───── Texte fourni

Les prisonniers sans voix de Guantanamo

Depuis maintenant deux ans, près de 660 «ennemis combattants» capturés par l'armée des Etats-Unis en Afghanistan sont détenus sur la base américaine de Guantanamo Bay, à Cuba. Sans avocat et sans perspective de procès, beaucoup ont tenté de se suicider. Trois enfants sont également détenus dans ce bagne du bout du monde.
De notre envoyé spécial sur la base américaine de Guantanamo Bay (Cuba).

«Camp Iguana». Drôle de nom, pour une prison pour enfants. Là, perchés sur une falaise dominant une mer paradisiaque, vivent trois garçons. Le plus jeune a 13 ans, le plus vieux 16 ans. Tous trois sont affublés de tenues orange vif. La maisonnette qu'ils occupent est gardée par des gardes armés, autour d'un périmètre délimité par des grillages couverts de tissus, pour les cacher à la vue du monde. A l'intérieur, toutes les portes ont été démontées. Un jeu de miroir permet aux gardiens qui sont en permanence à l'intérieur de ne jamais lâcher les jeunes prisonniers du regard. Lorsqu'ils veulent franchir les lignes au sol qui délimitent des secteurs dans la maison, ils doivent demander l'autorisation de leurs geôliers. De quoi sont-ils accusés ? Impossible de le savoir. Le général Miller, qui commande la base, se contente d'avouer que contrairement aux rumeurs, «ils n'ont pas tué de soldats américains». Et d'avouer : «Pour être franc, c'est une histoire terrible. On a découvert que deux d'entre eux avaient été kidnappés, et forcés de se livrer à des activités terroristes». Les enfants ont dit tout ce qu'ils savaient à leurs interrogateurs, et des équipes de psychologues ont déterminé qu'ils n'étaient pas dangereux. En août dernier, le général a recommandé la libération des trois garçons, et leur réinsertion dans la société afghane, avec l'aide de l'Unicef. Mais le Pentagone fait la sourde oreille.

──────────
───── Données affichées

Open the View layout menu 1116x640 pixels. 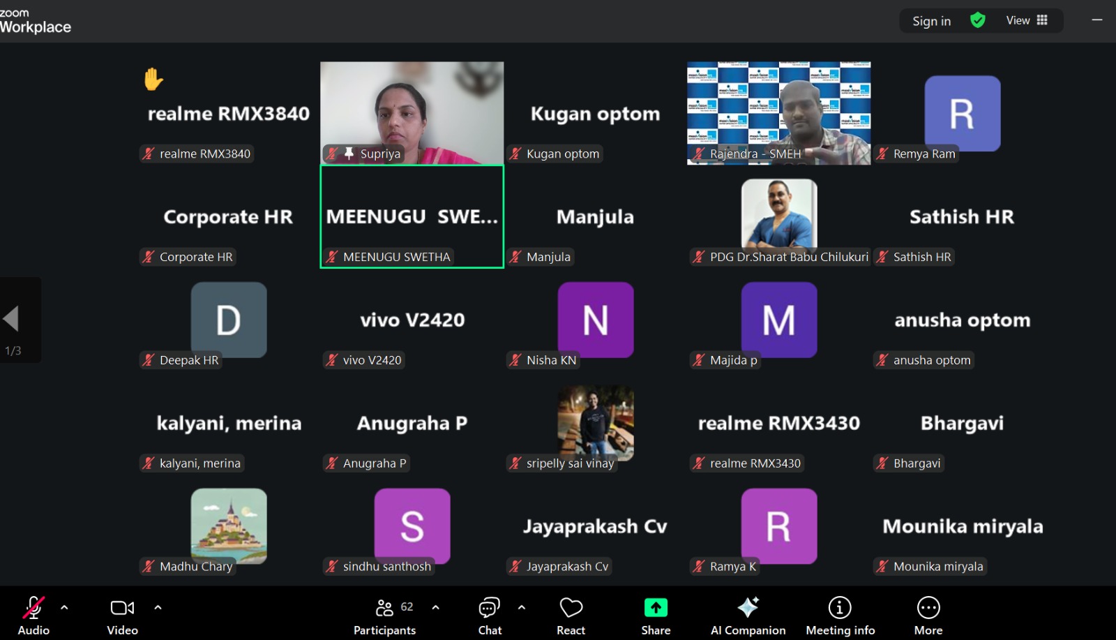pos(1027,20)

──────────

*Consignes*
**1.** Recopiez mot pour mot l'article sur les prisonniers de Guantanamo, de "Les prisonniers sans" jusqu'à "Guantanamo Bay (Cuba).".
**2.** D'après l'article sur les prisonniers de Guantanamo, quel âge a le plus jeune des trois garçons détenus au Camp Iguana ?
**3.** Dressez la liste de tous les pays nommés dans l'article sur les prisonniers de Guantanamo.
Les données n'interviennent pas dans ce travail.

*Réponses*
**1.**
Les prisonniers sans voix de Guantanamo

Depuis maintenant deux ans, près de 660 «ennemis combattants» capturés par l'armée des Etats-Unis en Afghanistan sont détenus sur la base américaine de Guantanamo Bay, à Cuba. Sans avocat et sans perspective de procès, beaucoup ont tenté de se suicider. Trois enfants sont également détenus dans ce bagne du bout du monde.
De notre envoyé spécial sur la base américaine de Guantanamo Bay (Cuba).

**2.** Il a 13 ans.

**3.** Etats-Unis, Afghanistan, Cuba